Demnach werde es für die ESC-Woche eine eigens dafür ins Leben gerufene Taskforce der US-Behörde geben, die sich in New York City für einen etwaigen Einsatz bereithält. Das hatte Dieter Csefan, Vizepräsident der Landespolizeidirektion, laut der Zeitung "Heute" in einer Pressekonferenz verraten.

Besagte Taskforce sei bereits "24/7 besetzt" und habe das vorrangige Ziel, potenzielle Hackerangriffe frühzeitig zu "erkennen und abzuwehren".

Besonders gefährdete Nationen bringen eigenen Schutz

Generell wolle man während der Großveranstaltung nichts dem Zufall überlassen.
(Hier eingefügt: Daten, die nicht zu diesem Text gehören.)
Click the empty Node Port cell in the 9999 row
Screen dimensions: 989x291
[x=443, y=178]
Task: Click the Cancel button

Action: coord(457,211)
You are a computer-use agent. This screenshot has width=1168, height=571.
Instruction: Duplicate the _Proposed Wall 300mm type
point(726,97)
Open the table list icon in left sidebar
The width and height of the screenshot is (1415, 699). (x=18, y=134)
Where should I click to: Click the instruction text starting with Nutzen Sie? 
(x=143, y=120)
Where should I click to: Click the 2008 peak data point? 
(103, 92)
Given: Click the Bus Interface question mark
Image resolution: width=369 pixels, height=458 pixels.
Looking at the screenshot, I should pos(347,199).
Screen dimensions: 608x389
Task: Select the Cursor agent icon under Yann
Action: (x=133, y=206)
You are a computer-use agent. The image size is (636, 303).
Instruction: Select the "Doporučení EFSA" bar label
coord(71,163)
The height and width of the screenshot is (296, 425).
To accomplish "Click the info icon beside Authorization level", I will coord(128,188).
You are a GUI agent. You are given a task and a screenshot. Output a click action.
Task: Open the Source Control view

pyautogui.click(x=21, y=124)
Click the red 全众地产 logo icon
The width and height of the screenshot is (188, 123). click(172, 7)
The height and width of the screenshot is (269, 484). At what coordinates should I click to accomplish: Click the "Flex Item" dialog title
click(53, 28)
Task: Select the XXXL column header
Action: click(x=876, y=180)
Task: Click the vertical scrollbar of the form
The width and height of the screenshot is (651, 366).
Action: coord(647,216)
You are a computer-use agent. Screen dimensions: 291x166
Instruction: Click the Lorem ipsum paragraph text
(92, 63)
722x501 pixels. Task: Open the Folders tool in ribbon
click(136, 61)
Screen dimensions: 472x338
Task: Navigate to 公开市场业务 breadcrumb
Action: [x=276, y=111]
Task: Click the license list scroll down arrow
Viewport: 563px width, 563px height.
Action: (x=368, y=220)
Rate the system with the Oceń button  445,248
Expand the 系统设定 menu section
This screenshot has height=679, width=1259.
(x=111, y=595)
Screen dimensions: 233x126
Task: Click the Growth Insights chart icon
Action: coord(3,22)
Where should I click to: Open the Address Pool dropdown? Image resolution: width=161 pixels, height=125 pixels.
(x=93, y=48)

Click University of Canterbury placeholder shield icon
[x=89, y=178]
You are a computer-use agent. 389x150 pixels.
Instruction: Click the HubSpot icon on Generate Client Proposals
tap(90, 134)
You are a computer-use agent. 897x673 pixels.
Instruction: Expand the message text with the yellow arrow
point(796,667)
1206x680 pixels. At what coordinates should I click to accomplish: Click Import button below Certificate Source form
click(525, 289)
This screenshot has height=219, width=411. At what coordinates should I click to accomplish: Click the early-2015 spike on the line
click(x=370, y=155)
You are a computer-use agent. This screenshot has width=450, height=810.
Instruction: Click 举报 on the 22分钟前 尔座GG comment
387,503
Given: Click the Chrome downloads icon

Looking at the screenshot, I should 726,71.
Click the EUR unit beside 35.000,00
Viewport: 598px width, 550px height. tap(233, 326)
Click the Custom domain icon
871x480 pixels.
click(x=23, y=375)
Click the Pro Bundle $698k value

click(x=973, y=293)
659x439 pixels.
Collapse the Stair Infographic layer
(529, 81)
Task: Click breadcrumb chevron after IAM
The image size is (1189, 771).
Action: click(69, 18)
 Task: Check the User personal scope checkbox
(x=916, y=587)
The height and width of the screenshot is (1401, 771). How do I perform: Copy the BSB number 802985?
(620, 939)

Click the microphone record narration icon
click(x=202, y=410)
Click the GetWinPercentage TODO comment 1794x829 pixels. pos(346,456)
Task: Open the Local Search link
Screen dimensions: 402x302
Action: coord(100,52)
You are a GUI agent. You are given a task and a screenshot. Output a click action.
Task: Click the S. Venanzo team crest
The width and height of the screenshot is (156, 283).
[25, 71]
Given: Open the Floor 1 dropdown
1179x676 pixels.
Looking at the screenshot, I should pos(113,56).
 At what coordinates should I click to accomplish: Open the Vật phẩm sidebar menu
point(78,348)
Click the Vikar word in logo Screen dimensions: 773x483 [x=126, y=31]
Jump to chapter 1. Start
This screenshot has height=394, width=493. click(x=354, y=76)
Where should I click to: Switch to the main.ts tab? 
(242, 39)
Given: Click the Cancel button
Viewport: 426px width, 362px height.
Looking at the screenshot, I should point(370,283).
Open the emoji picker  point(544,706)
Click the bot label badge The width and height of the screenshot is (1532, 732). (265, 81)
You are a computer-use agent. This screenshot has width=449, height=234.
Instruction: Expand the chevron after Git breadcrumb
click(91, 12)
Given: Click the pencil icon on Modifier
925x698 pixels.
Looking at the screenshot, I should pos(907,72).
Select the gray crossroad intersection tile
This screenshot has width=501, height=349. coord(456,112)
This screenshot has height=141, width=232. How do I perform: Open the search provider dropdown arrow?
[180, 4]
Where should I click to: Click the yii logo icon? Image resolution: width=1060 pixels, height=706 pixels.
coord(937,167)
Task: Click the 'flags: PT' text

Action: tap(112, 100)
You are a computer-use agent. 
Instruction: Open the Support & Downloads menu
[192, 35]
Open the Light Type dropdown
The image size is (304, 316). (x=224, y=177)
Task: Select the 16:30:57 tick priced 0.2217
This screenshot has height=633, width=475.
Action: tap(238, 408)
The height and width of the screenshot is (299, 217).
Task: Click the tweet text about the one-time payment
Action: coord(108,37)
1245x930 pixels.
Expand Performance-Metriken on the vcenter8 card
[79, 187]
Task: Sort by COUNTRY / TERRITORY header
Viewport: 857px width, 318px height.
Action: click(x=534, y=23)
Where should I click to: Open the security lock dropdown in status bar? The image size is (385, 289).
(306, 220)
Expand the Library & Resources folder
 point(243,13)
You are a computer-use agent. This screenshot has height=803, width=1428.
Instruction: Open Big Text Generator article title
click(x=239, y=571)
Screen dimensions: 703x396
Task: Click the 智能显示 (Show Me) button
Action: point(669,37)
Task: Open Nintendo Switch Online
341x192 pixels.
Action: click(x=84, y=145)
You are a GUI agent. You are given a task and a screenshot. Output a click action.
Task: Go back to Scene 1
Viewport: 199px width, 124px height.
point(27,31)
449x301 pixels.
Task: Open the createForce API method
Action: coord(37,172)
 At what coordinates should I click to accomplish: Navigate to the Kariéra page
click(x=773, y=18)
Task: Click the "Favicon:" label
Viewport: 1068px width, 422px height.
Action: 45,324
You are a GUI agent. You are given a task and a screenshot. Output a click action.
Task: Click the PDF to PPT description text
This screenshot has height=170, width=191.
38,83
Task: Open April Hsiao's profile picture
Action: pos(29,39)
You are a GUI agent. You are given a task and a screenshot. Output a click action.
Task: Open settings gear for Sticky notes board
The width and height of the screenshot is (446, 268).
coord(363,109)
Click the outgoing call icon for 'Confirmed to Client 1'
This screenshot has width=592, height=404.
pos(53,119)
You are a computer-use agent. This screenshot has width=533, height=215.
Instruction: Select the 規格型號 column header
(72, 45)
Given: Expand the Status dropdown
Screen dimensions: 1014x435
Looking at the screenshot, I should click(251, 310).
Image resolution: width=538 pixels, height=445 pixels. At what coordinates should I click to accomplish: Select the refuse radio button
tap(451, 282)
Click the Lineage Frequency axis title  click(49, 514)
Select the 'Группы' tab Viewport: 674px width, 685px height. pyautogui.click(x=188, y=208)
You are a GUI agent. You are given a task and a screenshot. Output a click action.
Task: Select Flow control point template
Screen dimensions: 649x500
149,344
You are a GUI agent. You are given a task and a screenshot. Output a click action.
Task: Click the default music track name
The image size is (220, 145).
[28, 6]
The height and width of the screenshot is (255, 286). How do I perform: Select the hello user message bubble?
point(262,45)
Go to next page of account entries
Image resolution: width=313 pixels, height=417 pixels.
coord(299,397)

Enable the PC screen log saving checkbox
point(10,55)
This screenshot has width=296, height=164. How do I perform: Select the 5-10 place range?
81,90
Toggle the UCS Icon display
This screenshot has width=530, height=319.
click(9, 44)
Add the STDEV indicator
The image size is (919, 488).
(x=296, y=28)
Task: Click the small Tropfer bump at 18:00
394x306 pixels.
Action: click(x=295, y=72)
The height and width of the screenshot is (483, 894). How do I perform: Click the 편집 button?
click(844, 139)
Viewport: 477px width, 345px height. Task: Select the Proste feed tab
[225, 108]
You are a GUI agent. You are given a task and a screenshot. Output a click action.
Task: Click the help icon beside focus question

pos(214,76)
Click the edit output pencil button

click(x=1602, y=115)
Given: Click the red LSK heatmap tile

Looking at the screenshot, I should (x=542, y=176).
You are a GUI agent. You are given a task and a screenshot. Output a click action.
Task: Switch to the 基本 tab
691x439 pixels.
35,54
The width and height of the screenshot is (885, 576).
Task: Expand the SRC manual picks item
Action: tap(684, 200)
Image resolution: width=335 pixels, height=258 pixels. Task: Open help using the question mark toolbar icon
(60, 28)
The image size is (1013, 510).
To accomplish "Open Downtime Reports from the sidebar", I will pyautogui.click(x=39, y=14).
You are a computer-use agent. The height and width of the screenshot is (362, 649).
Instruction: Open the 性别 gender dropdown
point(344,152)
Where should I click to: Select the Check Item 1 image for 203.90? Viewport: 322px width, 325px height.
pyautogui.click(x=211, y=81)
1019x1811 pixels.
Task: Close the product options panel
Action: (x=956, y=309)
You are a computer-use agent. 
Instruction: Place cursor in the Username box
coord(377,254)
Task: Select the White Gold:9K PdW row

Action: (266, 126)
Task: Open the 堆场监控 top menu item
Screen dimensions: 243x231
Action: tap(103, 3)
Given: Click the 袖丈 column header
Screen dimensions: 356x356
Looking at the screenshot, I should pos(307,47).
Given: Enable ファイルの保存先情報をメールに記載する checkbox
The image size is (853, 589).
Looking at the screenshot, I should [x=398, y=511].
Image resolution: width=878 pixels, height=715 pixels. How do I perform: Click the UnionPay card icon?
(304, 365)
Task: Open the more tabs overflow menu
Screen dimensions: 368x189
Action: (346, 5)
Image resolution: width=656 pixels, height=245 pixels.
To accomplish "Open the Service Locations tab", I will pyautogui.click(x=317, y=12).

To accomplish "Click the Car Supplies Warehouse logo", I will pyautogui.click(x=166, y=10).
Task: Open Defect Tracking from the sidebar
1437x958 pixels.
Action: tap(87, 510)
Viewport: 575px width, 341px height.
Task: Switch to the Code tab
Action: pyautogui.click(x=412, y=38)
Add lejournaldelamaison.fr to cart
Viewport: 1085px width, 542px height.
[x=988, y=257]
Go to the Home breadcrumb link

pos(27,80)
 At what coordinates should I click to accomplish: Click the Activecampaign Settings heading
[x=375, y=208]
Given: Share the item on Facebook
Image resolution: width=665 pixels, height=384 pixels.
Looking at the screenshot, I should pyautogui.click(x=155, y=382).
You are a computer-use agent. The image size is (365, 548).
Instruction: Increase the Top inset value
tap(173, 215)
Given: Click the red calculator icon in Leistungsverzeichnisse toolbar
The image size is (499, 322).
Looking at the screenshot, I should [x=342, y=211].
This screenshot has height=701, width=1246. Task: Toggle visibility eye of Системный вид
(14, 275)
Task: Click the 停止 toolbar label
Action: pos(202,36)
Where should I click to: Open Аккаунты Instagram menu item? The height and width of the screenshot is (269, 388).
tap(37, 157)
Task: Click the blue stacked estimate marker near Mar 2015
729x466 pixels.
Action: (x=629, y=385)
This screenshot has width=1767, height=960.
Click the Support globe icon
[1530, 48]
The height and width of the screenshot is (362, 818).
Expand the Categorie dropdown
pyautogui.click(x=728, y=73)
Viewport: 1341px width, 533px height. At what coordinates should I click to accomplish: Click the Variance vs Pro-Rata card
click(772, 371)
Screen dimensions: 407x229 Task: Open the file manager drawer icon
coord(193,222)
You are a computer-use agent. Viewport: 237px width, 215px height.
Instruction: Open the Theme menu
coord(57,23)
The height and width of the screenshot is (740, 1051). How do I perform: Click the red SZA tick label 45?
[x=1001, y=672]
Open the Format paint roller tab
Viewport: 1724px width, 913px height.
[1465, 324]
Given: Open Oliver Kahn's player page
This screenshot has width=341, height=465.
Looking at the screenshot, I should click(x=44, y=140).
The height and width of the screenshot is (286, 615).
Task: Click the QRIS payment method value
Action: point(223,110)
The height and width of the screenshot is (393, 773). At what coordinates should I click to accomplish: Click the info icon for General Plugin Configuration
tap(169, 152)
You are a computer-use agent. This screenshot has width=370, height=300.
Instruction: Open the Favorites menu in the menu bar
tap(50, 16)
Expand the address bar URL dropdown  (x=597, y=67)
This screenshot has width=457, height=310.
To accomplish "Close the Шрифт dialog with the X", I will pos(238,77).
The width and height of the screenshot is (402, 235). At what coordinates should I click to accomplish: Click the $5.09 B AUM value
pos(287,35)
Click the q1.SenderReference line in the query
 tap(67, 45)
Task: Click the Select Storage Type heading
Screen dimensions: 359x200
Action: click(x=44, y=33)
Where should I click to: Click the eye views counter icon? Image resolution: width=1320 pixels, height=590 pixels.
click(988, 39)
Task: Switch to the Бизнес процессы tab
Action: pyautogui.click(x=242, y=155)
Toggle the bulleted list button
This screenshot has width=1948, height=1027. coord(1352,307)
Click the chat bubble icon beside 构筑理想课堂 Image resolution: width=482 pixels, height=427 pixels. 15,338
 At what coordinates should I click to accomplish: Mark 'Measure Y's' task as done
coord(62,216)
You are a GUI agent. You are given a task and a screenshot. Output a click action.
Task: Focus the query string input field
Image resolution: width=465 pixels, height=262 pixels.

Die Sicherheitsstufe, die während dem ESC vor Ort herrscht, sei so hoch "wie auf einem internationalen Flughafen", wird Csefan weiter zitiert. Auch die Spezialeinheit Cobra, das österreichische Pendant zum SEK, wird präsent sein.

Unter anderem das Teilnehmerland Israel hat außerdem angekündigt, seine eigenen Sicherheitskräfte mit nach Österreich zu bringen. Die Teilnahme des israelischen Sängers Noam Bettan (28) gilt als besonders umstritten, laut österreichischer Polizei werde es im Zuge des ESC zahlreiche Pro-Palästina-Demonstrationen in Wien geben - darunter eine Großdemo mit bis zu 3.000 Teilnehmenden.

Wo landet Deutschland?

Für Deutschland geht in diesem Jahr Sängerin Sarah Engels (33) mit ihrem Song "Fire" an den Start. Wie die vier weiteren Mitglieder der "Big Five" ist auch Deutschland direkt für das Finale am 16. Mai qualifiziert. Der Sänger JJ (25) hatte im vergangenen Jahr den ESC dank seines Gewinnerlieds "Wasted Love" nach Österreich geführt.